TASK INSTRUCTIONS => Show every line from the data below that includes "agent".

INPUT RECORDS =>
== Segment start ==
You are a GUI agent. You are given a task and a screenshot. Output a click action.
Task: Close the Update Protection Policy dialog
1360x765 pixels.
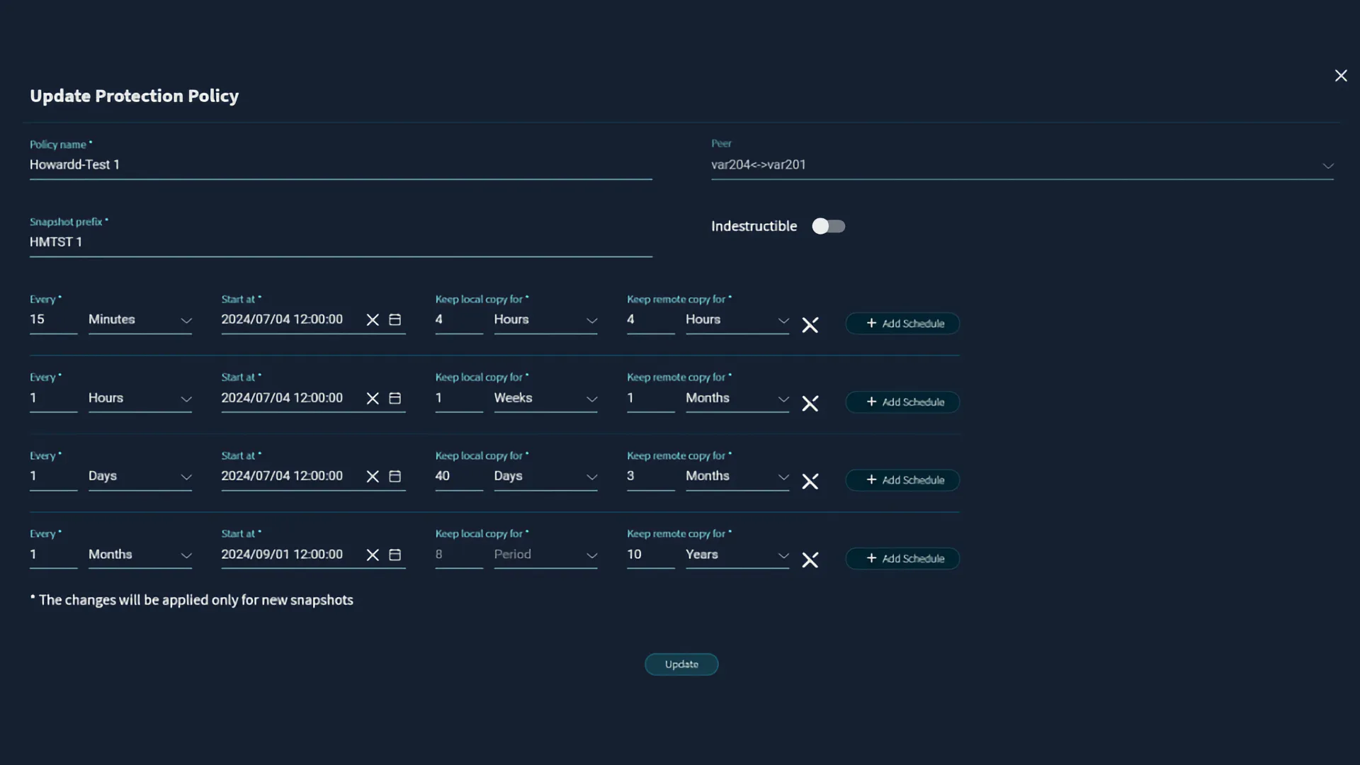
== Segment end ==
== Segment start ==
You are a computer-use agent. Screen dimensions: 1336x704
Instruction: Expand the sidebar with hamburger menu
== Segment end ==
ANSWER =>
You are a GUI agent. You are given a task and a screenshot. Output a click action.
You are a computer-use agent. Screen dimensions: 1336x704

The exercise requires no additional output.